Currently on display at the National Arts Festival in Grahamestown, where the Keiskamma altarpiece was first displayed, the new exhibition bears eloquent witness to the ongoing painful struggle of rural communities dealing with Aids.
It is a lament for the dead, for the injustices of our health system and the staggering grief experienced in Eastern Cape villages today.
The central work is the Keiskamma Guernica, based on the 1937 painting Picasso created to tell the story of the bombing of a small village in Spain.
The bombs were dropped by Germans at the request of the Spanish nationalist government, and fell on a market day, when the centre of town was full of women and children from the rural areas surrounding it.
Picasso's work has since stood as a powerful protest against this incident, an example of all places and times when the most vulnerable are sacrificed by governments concerned only with pursuing their own agendas, and people who have no compassion for the poor.

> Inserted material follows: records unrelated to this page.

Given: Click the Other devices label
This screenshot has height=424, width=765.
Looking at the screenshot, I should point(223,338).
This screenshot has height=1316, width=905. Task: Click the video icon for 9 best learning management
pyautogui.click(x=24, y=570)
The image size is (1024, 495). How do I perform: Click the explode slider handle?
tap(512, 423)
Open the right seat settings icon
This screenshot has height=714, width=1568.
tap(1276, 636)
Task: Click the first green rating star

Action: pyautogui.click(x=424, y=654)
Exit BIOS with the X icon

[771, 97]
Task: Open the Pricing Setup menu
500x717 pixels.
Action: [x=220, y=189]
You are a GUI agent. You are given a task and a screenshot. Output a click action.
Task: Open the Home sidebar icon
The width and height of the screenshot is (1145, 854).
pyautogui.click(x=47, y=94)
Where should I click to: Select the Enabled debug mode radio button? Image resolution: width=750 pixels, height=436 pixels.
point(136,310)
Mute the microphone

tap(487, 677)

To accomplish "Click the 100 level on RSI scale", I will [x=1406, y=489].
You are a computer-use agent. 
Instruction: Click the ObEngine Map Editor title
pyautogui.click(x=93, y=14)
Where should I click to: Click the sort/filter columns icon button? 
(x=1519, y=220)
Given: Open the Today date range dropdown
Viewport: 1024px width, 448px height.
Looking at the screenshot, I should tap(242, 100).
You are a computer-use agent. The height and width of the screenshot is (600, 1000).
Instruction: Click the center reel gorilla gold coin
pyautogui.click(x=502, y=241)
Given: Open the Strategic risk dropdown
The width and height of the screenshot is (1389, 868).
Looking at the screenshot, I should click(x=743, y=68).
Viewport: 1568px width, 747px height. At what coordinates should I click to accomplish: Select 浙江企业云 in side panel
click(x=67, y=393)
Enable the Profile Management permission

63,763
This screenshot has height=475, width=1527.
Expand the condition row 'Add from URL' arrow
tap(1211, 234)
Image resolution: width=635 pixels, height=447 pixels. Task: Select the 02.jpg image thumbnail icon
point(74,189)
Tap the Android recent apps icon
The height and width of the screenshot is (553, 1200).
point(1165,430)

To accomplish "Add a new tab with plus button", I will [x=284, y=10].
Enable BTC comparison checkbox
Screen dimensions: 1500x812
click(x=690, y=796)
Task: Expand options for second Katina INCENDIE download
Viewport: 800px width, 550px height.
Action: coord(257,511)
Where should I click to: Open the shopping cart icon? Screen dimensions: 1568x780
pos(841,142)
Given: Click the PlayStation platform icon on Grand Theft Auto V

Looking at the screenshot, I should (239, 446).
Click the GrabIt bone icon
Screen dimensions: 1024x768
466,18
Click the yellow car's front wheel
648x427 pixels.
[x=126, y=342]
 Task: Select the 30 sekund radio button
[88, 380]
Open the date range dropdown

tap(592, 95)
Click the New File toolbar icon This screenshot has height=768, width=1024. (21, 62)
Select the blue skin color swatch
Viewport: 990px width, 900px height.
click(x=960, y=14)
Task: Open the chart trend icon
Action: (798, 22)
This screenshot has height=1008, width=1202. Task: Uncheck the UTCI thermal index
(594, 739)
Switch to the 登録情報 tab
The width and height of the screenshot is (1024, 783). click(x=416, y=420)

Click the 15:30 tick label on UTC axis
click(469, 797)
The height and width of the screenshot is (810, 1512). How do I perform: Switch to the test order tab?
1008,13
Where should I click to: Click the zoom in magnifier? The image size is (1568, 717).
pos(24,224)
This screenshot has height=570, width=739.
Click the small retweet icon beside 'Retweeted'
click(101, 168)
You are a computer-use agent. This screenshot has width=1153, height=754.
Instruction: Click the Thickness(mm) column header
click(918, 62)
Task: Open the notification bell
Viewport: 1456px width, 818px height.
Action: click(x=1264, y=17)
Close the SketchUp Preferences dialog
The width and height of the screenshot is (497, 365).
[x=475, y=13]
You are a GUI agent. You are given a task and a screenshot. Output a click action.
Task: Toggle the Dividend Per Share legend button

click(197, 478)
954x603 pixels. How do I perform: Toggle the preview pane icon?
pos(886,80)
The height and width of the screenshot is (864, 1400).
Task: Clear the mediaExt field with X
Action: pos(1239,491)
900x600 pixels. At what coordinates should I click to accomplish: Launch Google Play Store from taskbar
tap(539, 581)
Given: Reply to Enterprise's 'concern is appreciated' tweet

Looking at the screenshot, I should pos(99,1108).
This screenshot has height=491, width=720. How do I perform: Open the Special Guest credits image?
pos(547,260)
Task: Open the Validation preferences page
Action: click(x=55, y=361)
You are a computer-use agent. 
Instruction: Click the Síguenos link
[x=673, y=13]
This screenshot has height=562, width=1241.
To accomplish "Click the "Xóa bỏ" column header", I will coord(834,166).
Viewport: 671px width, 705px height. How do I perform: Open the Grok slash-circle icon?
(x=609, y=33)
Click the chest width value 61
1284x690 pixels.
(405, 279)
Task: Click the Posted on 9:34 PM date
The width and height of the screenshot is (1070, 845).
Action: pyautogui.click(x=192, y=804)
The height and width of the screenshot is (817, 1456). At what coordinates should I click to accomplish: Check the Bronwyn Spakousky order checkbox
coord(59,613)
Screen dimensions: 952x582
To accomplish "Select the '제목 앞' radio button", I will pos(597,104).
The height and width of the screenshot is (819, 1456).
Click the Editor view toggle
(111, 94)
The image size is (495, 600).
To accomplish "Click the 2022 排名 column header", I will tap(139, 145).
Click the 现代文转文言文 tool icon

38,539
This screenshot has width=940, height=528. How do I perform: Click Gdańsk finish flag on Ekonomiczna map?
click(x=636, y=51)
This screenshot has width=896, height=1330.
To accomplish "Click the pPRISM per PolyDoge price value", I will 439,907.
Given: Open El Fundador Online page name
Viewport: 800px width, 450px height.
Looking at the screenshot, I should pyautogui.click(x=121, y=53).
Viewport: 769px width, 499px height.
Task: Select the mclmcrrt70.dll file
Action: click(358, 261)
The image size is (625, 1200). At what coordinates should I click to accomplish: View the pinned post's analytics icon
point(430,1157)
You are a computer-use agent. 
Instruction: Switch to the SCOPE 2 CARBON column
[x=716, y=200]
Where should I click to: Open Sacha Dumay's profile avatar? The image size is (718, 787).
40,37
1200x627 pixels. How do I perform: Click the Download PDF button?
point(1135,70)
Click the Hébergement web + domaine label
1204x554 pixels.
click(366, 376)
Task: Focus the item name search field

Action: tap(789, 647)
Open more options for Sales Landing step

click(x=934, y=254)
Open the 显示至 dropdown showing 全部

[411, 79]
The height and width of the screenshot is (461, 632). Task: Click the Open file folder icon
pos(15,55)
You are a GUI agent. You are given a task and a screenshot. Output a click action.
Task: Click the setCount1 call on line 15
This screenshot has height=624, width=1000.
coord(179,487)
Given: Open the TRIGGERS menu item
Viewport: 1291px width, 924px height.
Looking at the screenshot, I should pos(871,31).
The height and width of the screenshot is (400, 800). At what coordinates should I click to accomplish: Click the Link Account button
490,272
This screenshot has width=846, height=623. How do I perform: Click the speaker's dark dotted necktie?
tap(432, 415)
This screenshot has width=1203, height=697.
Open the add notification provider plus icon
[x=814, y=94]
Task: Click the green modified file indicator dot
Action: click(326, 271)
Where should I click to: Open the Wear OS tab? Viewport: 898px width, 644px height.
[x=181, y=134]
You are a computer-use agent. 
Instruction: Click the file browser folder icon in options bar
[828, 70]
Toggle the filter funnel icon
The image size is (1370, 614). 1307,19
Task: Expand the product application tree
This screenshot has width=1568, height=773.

Unlike the original Guernica, ours depicts not an instant of horror but rather a slow eating away at the whole fabric of a community.
Each day another thread is lost, and suddenly an entire generation has disappeared. It has seemed that as we stitched in panic and in sorrow against this disintegration, more holes have appeared and gaps that could not be mended.
While the foundations of a new wealthy and privileged society have been built up, we have dug countless graves.
In our villages the suffering do not scream as they do in Picasso's bombed-out scene, rather they ceaselessly mourn, pray and persist, but too often submit to the relentless disease, and die, un-recounted.
That is why the Keiskamma Trust, in all of our work, strives above all to tell the story of our grief and struggle but also to tell and show that it is also here where the resilience of our people lives on.
There is such courage and strength in our communities.
There is also profound dignity and faith that survives here, against all the odds, and powerful bonds that remain un-assailed.
Keiskamma Guernica is the same scale as Picasso's original [3.5 metres (11 ft) tall and 7.8 metres (25.6 ft) wide] and is also cast in somber colours.
While Picasso's black, white and grey monochrome is said to have been chosen to reflect the medium - newspaper print - through which Picasso heard of the disaster, the grey brown background of Keiskamma Guernica is formed from the blankets of patients who have stayed at our treatment centre and hand-made felt.
Nearly six million people in South Africa are infected with HIV today. The vast majority of people are unemployed, schools are derelict, and nutritious food is scarce.
Children still die because they cannot access health care, the elderly suffer from treatable conditions and clinics regularly run out of medicines.
The Keiskamma Art and Health Projects have lived and worked in this situation for the past seven years, fighting HIV/Aids and giving hope.
Annette Woudstra is the managing director of the Keiskamma Trust.